Это поддало Тимону жару, и он опять стал горячиться.
– Тут-то и есть соблазн, - вскипел Тимон.
– Из нас никто не хозяин себе, никто не умеет быть самим собой. Все стремятся стать похожими на поднаторевших в поисках удовольствий сластен. Никто из нас не самостоятелен, все рабы, как мухи, летят в паутину богатств. И знаешь, - обратился Тимон к Тезею, - чем кончится твоя затея?
– Чем?
– спросил Тезей.
– Они украдут у тебя власть, которую ты им даришь и которой владеешь по праву, и отдадут тебе ее обратно, но уже не как твое. И станешь ты деспотом.
– Я и так царь, - возразил Тезей, - я добровольно отдаю власть. Я не стану деспотом.
– Тогда им станет кто-то другой, - заявил Тимон.
– Тот, который будет много хуже тебя. Поскольку он-то не откажется.
– Что же ты предлагаешь, Тимон?
– спросил Тезей.
– Ничего, - ответил Тимон, - себе я уже предложил.

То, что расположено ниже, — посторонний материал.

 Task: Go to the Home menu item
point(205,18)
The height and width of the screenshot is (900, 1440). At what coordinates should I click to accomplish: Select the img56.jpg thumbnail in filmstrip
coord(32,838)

– Что же ты предложил себе?
– продолжал допытываться Тезей.
– Я строю башню, - нехотя пояснил Тимон.
– Удалюсь туда от всех вас.
– То, что ты строишь, будет башней?
– в свою очередь удивился Академ.
– Ты что-нибудь имеешь против?
– хмуро повернулся к нему Тимон.
– Нет, нет, чего сердишься.
– Академ был поражен услышанным.
– Лично я не собираюсь строить такой башни, друг Тимон. Но понять-то мы друг друга можем... Почему ты не позволяешь мне удивиться?
А Тезей, глядя на Тимона, почему-то вспомнил Скирона, которого пришлось ему убить под Элевсином и который тоже настаивал на простоте внегородской жизни первородного братства и на святости быта предков.